Q2 2024 Prosegur Compania de Seguridad SA Earnings Call Transcript
Key Points
- Prosegur Compania De Seguridad SA (PGCSF) reported a 6.9% increase in total annual sales, reaching EUR2.3 billion, highlighting solid operating performance.
- The company's security business saw a 30% increase in EBITDA, driven by enhanced operating efficiencies and sustainable growth.
- Technology sales in the security business continue to grow, contributing to higher margins despite the temporary impact on cash flow.
- The alarm business showed strong results with service margins increasing by 10% and 12% in Prosegur Alarms and MPA, respectively.
- Net financial debt is structured with a healthy average cost of 2.8%, with over 70% at a fixed rate and long-term maturity, ensuring financial stability.
- The cash business was negatively impacted by the depreciation of the Argentine peso and restructuring costs in the Australian operation.
- Total EBITDA decreased by 3% compared to the same period last year, primarily due to investments in the ForEx business and FX dynamics.
- Net income decreased by 22% to EUR28 million, driven by a sharp increase in financial results due to hyperinflation effects in Argentina.
- Cash flow generation was temporarily impacted by fewer operating days and higher technology sales, leading to increased DSO.
- The leverage ratio remains high at 2.8x, with expectations to reduce it to around 2.5x by the end of the year, indicating ongoing financial pressure.
Good afternoon, and welcome to Prosegur's second quarter 2024 results presentation webcast.

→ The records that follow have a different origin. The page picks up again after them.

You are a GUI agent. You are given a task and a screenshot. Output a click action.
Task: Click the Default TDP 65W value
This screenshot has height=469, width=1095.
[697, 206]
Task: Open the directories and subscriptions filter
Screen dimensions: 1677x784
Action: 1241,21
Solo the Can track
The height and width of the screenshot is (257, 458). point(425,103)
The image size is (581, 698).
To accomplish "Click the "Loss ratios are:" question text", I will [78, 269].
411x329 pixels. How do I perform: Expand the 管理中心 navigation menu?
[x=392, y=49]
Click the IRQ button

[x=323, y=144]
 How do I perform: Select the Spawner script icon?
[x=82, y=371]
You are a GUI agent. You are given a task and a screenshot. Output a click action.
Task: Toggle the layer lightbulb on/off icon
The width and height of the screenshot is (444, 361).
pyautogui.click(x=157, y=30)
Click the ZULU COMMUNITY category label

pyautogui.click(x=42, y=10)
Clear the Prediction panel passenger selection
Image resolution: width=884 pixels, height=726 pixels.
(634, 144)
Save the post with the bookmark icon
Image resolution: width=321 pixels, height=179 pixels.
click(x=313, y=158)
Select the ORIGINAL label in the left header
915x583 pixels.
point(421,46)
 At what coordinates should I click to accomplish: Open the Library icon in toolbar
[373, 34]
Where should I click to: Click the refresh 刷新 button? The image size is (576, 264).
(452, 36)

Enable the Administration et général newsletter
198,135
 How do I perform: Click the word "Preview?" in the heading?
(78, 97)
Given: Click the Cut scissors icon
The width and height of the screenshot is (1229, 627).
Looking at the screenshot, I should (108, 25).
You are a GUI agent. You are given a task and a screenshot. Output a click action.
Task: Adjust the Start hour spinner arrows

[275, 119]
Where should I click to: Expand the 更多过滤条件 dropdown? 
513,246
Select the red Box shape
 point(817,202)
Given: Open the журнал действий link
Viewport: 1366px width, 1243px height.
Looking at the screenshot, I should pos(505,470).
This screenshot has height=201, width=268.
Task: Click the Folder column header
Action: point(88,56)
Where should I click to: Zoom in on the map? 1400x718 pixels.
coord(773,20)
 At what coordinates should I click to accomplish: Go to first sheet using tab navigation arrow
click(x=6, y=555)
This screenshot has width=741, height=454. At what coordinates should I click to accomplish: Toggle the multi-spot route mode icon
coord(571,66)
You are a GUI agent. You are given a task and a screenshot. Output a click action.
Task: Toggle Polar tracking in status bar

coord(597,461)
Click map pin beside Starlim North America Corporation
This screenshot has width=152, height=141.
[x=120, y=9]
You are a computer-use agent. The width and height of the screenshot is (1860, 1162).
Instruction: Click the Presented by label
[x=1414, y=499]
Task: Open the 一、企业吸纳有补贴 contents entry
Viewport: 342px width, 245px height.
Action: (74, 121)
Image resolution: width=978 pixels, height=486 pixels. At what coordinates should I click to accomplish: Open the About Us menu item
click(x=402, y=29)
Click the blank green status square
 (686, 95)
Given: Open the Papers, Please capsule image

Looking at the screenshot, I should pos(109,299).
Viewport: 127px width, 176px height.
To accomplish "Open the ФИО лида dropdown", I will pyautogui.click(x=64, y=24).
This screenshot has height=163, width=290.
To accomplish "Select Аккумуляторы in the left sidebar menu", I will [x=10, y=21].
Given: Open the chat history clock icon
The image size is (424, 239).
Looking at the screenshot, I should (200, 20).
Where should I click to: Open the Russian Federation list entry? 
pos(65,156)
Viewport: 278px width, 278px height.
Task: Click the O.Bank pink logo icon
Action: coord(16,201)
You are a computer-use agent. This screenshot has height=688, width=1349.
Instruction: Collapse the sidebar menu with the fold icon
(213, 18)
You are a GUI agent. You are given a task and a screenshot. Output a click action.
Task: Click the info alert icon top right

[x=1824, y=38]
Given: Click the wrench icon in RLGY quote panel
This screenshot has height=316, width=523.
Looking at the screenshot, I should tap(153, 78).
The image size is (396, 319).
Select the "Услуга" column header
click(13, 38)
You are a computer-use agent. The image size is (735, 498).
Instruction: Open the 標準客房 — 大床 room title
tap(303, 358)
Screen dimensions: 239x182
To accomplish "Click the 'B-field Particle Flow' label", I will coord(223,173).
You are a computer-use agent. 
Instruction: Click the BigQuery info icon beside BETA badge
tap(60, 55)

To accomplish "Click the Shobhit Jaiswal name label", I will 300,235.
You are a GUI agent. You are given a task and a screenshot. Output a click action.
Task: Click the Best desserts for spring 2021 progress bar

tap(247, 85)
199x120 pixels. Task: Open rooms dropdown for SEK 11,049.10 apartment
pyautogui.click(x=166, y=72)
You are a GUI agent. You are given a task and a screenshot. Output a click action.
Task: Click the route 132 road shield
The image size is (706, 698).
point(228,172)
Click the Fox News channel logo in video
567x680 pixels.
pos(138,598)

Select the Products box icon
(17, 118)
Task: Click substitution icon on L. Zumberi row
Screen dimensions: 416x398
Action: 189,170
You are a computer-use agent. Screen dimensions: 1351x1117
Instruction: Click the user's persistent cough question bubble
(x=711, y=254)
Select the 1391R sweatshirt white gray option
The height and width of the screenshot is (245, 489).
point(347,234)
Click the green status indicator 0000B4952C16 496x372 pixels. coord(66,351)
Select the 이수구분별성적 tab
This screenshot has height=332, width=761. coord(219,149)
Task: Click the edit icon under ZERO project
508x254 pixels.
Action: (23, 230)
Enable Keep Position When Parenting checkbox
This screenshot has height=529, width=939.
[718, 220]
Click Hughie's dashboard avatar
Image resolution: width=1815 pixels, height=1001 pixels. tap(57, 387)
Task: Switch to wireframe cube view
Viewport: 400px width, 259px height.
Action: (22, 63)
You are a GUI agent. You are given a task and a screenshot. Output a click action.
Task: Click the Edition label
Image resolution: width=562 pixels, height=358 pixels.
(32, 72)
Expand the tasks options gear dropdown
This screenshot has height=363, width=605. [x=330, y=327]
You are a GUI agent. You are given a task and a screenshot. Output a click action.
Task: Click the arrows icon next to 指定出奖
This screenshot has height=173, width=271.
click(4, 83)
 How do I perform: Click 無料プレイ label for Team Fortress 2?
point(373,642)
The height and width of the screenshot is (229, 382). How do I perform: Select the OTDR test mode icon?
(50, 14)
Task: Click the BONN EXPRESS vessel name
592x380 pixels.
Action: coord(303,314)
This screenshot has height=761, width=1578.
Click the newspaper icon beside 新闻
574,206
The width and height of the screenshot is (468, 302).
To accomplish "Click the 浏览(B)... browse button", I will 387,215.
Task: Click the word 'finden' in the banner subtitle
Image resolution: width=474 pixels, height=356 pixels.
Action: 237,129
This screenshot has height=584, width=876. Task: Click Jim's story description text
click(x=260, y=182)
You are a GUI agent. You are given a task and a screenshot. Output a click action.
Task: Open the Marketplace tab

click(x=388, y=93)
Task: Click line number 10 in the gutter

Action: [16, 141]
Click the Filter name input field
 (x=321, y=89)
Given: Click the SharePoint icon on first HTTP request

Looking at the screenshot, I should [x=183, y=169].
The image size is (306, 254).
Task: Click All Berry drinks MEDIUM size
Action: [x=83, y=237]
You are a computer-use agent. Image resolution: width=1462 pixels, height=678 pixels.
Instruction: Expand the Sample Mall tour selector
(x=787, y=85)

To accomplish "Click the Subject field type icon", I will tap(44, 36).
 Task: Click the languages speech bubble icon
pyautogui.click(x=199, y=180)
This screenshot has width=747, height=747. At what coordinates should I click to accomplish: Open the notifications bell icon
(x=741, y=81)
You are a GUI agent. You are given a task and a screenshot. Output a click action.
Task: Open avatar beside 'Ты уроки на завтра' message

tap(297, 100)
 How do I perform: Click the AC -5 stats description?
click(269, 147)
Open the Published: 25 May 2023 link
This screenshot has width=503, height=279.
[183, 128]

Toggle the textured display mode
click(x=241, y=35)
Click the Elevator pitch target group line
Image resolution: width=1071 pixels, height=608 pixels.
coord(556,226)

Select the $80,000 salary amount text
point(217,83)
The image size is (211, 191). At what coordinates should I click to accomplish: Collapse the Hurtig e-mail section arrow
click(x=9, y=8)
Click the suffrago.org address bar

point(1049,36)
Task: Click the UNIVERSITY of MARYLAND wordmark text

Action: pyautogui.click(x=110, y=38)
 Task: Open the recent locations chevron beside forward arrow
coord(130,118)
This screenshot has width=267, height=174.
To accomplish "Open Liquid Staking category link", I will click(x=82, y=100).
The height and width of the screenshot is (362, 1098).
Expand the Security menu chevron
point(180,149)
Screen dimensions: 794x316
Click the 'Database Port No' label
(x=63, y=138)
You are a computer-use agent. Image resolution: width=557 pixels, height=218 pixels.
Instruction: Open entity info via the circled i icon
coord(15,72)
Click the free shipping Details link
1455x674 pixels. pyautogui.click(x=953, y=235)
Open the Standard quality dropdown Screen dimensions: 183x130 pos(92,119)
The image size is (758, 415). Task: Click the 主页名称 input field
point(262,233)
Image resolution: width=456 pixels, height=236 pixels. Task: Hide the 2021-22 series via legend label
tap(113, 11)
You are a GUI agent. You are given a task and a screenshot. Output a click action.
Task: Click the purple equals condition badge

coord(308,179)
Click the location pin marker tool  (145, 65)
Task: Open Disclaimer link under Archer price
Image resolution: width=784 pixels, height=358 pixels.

Before we start, I would like to remind you that this presentation has been pre-recorded and that it will be available on our corporate website.
I will now hand you over to our CFO, Maite Rodriguez.
Good afternoon, and thank you all for your presence. We are thrilled to present Prosegur's results for the first half of 2024. As we shall see throughout the presentation, operating and financial performance in most of our businesses registered significant enhancements year over year. We are confident that we continue to be in the right track to comply with our main objective of generating value to our shareholders. All our commercial and financial teams are working side-by-side towards that goal, and we expect the second half of the year to be marked by cash flow generation and further deleveraging of the company.